Feds cut duties on U.S. drywall imports
Some of about $12M collected will help victims of Fort McMurray wildfires
Canada will OTTAWA/CALGARY slash anti-dumping duties on U.S. drywall imports after a trade panel ruled that maintaining levies imposed last fall would harm consumers and businesses, federal Finance Minister Bill Morneau announced Monday.
At the same time, some of the roughly $12 million collected since the duties were imposed in September will go toward a compensation package for residents of Fort McMurray forced to rebuild their homes after wildfires tore through the community, Morneau said after he visited a residential neighbourhood in the Alberta city.
“We’re pleased to be able to help people out,” said Morneau in an interview. “We know that they’re obviously facing real challenges still.”
The minister said the program will deliver about $300 to an average Fort McMurray family whose home replacement project was affected by higher drywall prices because of the tariffs.
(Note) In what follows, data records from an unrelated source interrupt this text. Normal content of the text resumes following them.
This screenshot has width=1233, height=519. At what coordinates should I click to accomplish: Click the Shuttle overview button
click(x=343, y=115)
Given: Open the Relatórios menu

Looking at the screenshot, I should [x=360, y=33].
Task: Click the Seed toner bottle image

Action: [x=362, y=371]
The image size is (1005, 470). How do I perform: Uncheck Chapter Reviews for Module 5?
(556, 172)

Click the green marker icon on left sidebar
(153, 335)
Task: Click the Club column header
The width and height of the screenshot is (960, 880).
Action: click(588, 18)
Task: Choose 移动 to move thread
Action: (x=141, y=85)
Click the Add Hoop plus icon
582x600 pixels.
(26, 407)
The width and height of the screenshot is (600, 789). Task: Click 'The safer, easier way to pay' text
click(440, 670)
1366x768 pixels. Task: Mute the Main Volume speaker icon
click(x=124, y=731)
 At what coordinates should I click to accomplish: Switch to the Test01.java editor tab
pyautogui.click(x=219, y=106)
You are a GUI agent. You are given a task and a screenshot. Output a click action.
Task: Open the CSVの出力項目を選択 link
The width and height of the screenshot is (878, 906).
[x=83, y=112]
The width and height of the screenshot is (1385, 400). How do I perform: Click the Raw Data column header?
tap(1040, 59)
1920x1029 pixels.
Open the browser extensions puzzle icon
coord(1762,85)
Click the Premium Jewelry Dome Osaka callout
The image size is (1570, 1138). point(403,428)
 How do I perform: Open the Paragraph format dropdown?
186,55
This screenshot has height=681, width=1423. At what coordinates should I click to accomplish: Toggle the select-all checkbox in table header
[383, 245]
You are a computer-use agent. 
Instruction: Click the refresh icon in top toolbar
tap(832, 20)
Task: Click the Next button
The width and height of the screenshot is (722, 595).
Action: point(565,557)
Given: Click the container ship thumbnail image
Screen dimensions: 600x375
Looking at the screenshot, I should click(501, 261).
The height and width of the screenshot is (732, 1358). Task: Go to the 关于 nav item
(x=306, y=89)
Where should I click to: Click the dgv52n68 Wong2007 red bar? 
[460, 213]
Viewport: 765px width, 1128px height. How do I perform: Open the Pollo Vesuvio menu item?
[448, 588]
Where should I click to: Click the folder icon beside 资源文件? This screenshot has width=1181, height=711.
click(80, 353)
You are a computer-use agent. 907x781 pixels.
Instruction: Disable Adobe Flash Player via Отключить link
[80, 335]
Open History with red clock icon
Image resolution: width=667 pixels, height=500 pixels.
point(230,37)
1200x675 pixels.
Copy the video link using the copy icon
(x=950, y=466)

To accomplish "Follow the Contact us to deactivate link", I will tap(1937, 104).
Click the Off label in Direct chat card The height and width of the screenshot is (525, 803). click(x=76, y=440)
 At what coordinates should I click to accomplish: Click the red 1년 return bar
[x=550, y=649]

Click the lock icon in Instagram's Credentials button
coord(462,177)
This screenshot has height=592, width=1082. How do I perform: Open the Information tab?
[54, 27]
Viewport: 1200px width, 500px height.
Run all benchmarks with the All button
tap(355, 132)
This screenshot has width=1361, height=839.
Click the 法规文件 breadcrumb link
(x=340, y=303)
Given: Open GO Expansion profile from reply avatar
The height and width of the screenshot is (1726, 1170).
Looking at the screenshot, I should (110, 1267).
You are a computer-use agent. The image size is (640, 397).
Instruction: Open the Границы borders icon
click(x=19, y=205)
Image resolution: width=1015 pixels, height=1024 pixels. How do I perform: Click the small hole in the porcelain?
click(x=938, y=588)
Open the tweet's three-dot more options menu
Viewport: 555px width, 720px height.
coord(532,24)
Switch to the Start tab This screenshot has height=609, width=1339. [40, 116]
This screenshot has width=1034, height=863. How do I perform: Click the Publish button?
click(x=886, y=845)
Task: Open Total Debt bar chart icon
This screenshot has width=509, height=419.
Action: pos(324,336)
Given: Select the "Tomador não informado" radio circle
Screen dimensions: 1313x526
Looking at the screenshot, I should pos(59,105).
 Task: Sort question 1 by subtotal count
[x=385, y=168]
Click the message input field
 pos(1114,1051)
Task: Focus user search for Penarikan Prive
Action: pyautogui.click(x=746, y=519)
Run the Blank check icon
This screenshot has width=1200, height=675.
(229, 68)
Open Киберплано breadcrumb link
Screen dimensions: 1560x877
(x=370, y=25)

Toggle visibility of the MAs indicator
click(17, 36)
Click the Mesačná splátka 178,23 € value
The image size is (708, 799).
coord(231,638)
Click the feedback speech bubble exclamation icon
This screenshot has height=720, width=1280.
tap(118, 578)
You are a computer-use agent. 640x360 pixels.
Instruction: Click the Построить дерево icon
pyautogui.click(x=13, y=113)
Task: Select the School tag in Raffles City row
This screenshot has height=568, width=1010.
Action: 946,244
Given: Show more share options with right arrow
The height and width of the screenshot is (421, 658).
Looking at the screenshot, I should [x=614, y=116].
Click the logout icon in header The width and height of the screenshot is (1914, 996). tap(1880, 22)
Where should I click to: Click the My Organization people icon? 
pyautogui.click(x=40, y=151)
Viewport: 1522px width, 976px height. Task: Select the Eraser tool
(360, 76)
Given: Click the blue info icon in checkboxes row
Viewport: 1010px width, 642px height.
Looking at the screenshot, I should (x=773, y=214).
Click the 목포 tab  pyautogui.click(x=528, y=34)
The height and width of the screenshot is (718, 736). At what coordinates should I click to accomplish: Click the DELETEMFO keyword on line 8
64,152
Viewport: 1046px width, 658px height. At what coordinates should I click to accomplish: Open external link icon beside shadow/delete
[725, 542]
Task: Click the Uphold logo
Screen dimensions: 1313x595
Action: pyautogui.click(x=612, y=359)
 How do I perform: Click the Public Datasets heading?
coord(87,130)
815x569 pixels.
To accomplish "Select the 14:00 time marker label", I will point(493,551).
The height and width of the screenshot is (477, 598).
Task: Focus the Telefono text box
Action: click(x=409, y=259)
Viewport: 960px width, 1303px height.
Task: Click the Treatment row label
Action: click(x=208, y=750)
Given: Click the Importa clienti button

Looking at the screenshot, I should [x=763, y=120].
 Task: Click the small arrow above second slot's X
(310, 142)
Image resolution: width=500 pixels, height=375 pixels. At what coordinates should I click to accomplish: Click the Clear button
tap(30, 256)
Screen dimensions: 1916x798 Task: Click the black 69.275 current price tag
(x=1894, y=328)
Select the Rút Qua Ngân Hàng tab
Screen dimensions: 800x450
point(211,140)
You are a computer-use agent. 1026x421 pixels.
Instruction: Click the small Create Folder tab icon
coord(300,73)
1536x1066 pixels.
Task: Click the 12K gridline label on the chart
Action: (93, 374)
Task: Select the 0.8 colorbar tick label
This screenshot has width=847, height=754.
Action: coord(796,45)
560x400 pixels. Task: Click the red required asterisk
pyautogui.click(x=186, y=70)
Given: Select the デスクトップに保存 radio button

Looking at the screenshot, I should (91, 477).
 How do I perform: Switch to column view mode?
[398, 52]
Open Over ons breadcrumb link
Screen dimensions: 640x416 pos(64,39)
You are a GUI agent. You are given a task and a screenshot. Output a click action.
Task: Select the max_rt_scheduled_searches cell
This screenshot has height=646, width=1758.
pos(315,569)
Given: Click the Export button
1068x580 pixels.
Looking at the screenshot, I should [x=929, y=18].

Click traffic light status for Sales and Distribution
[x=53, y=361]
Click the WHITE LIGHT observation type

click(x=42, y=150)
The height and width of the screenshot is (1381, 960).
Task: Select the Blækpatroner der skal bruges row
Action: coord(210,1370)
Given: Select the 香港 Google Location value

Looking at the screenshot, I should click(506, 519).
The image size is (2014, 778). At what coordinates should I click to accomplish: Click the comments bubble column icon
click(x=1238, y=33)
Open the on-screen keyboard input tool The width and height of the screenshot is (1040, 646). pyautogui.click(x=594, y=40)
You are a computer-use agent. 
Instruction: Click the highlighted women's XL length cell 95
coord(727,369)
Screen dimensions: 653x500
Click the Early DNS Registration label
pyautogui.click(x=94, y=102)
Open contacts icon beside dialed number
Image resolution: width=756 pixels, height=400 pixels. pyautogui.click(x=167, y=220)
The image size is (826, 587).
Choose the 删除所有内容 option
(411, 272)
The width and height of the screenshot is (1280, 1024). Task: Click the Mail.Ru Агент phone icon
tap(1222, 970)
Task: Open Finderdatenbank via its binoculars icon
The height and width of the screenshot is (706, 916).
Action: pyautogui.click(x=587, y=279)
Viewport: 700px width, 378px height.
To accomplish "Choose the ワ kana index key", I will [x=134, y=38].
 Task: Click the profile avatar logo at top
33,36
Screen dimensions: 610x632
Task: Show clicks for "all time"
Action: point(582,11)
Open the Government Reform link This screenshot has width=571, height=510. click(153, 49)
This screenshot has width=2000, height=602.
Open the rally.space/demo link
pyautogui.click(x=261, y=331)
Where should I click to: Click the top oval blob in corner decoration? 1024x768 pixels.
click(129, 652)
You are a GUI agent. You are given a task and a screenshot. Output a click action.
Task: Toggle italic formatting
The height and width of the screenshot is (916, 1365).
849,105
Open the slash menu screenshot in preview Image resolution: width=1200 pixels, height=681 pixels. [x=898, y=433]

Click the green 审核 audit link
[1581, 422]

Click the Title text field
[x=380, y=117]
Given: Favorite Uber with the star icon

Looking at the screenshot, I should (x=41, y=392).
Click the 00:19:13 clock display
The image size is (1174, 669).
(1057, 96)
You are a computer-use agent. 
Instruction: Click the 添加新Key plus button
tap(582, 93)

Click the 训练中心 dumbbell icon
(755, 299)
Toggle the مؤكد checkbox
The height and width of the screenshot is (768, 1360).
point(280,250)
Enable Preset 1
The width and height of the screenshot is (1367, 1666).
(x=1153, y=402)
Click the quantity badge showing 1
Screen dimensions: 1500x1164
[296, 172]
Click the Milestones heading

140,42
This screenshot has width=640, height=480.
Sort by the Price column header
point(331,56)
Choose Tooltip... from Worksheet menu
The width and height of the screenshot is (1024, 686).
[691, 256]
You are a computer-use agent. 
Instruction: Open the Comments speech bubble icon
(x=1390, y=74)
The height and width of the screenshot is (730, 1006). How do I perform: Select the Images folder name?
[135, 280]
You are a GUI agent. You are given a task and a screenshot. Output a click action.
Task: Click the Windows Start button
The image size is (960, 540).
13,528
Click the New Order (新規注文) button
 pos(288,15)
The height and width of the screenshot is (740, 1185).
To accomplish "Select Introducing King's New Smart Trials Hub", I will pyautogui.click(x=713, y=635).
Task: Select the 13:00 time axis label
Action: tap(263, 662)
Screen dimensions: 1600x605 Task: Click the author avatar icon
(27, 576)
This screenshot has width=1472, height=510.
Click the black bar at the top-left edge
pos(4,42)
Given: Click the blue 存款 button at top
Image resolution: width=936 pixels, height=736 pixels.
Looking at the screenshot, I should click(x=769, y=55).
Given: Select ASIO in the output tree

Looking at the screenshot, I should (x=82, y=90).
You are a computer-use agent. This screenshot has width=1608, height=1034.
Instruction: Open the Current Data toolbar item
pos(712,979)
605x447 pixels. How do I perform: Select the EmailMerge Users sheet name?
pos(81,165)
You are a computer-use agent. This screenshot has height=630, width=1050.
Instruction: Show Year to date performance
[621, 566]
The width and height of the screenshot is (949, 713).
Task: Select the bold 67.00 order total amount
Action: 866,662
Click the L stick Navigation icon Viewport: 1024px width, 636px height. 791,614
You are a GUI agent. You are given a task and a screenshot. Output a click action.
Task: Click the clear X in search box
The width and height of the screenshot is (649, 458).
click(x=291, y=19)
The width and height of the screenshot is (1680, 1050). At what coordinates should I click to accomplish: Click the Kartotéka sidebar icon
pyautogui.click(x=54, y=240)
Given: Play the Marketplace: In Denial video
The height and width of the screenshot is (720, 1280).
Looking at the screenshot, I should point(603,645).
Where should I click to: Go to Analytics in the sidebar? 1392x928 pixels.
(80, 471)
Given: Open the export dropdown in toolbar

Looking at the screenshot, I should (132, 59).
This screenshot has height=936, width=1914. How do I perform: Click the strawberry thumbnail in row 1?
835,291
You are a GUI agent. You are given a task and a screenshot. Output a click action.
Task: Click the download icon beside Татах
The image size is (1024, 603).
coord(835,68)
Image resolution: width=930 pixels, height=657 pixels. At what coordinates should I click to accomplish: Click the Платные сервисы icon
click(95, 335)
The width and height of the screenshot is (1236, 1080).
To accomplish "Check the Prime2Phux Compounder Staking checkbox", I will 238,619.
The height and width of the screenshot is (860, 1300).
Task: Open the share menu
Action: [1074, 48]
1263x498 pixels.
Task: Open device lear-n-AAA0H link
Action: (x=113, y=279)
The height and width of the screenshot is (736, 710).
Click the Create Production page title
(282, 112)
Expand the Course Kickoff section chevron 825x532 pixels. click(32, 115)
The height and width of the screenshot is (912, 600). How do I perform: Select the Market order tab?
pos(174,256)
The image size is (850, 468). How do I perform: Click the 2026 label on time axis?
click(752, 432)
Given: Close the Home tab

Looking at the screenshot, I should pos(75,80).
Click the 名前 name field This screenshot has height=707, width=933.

He said the money is expected to be available before year-end.
Some of the funds will also go to builders and contractors in Western Canada who had to absorb higher costs to complete fixed price jobs they had already been contracted to do, Morneau said.
The duties imposed last fall were in response to a dumping complaint by French-owned CertainTeed Gypsum Canada, the last drywall (or gypsum board) manufacturer in Western Canada with plants in Vancouver, Calgary and Winnipeg, and at two gypsum quarries in B.C. and Manitoba.
The Canadian International Trade Tribunal (CITT) ruled last month that, while U.S. firms had dumped drywall in Canada at discounted prices over the past few years, maintaining duties would not be in the country’s trade interests.
The tribunal recommended ending preliminary duties of up to 276 per cent imposed by the Canada Border Services Agency, and instead charging permanent variable duties on any imports that fall below a set floor price.
The government on Monday said it would lower minimum import prices by just over 32 per cent, an approach that is expected to result in the same level of duty reduction as recommended by the CITT.
“The approach we did, by creating a minimum imported price, quickly deals with the issue so that people can move on with the homebuilding decision in the case of home builders or with the buying decision and have a good sense of what the cost implications are,” said Morneau.
He said the CITT’s recommendation to suspend tariffs for six months was rejected in favour of more quickly establishing price certainty.
Ben White, CertainTeed’s regional manufacturing manager for Western Canada, said he’s pleased that the rebuilding of Fort McMurray is being supported and that builders faced with losing money on drywall contracts will be compensated.
Phil Meagher, deputy mayor of the Regional Municipality of Wood Buffalo, which encompasses Fort McMurray, said the federal relief was a needed “correction” for the harm done by the tariffs.
The community lost 1,800 single-family homes and dozens of other structures in last spring’s wildfires.